YOUR SOLIN GENERATED RECIPE
Roasted Chicken and Crispy Chickpea Salad with Lemon-Herb Dressing
Savor the vibrant flavors of tender roasted chicken paired with crunchy, crispy chickpeas atop a fresh bed of mixed greens and juicy cherry tomatoes. Finished with a zesty lemon-herb dressing, this salad delivers a balanced mix of protein, fiber, and bright citrus nuances, perfect for a healthy meal any time of day.
INGREDIENTS
4 oz Chicken Breast
1/2 cup Chickpeas (drained)
2 cups Mixed Salad Greens
1/2 cup Cherry Tomatoes
1 tsp Olive Oil
1 tbsp Lemon Juice
1 tbsp Fresh Parsley
Salt and Pepper to taste
PREPARATION
Preheat your oven to 400°F.
Season the chicken breast with salt and pepper, and roast it in the oven for about 20-25 minutes until cooked through. Allow to cool slightly and then slice into strips.

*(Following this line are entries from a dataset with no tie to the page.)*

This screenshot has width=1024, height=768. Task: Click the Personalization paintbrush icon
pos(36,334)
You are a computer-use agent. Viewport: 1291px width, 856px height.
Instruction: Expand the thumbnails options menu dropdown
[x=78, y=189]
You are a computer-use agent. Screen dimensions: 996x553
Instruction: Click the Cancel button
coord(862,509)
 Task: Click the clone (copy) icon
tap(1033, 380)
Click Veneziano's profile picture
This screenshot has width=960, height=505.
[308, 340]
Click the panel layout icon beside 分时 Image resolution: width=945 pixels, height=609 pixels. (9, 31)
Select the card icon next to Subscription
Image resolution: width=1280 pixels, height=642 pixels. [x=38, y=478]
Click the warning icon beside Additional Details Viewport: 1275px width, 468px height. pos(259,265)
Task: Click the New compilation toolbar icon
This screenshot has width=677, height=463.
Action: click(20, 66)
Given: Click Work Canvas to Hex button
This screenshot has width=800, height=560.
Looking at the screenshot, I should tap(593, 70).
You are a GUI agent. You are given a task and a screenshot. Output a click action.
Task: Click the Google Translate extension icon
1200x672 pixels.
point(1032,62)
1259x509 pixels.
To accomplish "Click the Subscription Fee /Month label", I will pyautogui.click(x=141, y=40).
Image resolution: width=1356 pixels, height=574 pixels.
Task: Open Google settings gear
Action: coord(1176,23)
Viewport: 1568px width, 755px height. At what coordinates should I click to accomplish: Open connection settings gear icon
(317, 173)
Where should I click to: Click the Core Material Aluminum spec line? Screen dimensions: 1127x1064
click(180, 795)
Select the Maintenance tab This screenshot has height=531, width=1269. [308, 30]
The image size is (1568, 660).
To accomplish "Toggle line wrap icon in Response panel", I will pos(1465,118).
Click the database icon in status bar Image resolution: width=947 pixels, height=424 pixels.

Drain and pat dry the chickpeas. Toss them with a pinch of salt, pepper, and a tiny drizzle of olive oil, then spread them on a baking sheet and roast in the oven for 15-20 minutes until they are crispy.
In a large bowl, combine the mixed salad greens and cherry tomatoes.
In a small bowl, whisk together lemon juice, olive oil, chopped fresh parsley, salt, and pepper to create a zesty dressing.
Top the greens with sliced roasted chicken and roasted chickpeas.
Drizzle the lemon-herb dressing over the salad and toss gently to combine. Serve immediately.